** MATERIAL TO PROCESS follows **

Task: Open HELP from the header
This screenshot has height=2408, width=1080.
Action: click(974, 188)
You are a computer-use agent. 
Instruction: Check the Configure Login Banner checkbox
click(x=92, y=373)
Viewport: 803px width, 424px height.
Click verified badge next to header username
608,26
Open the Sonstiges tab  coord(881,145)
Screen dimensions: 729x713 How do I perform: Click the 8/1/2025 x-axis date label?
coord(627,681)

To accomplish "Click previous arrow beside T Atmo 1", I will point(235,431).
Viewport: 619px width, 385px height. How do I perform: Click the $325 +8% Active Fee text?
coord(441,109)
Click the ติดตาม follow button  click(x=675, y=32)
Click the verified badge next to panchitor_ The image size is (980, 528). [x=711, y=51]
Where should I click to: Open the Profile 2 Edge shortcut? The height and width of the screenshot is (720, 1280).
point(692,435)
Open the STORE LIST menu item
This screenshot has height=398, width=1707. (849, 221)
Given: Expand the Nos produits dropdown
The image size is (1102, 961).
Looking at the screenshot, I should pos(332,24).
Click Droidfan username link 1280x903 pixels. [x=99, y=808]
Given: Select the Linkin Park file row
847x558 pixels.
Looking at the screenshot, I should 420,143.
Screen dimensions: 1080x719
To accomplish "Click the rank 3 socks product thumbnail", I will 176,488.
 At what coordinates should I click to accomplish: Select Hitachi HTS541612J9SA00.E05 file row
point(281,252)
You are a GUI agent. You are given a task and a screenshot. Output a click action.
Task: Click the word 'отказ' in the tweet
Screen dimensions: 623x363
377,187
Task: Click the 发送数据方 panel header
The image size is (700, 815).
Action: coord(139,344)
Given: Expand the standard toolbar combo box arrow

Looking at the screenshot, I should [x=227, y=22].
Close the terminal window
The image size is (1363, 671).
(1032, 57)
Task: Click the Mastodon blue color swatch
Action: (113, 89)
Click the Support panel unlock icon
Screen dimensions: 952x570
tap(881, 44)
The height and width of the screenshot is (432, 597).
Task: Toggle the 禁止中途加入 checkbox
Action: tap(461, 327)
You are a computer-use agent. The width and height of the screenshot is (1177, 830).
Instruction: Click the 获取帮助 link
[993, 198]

** End of MATERIAL TO PROCESS **

» EXERCISE INSTRUCTIONS
Lines of the material in which the word "will" occurs are to be copied out.

» SOLUTION FOR THIS PROBLEM
To accomplish "Click previous arrow beside T Atmo 1", I will point(235,431).
To accomplish "Click the rank 3 socks product thumbnail", I will 176,488.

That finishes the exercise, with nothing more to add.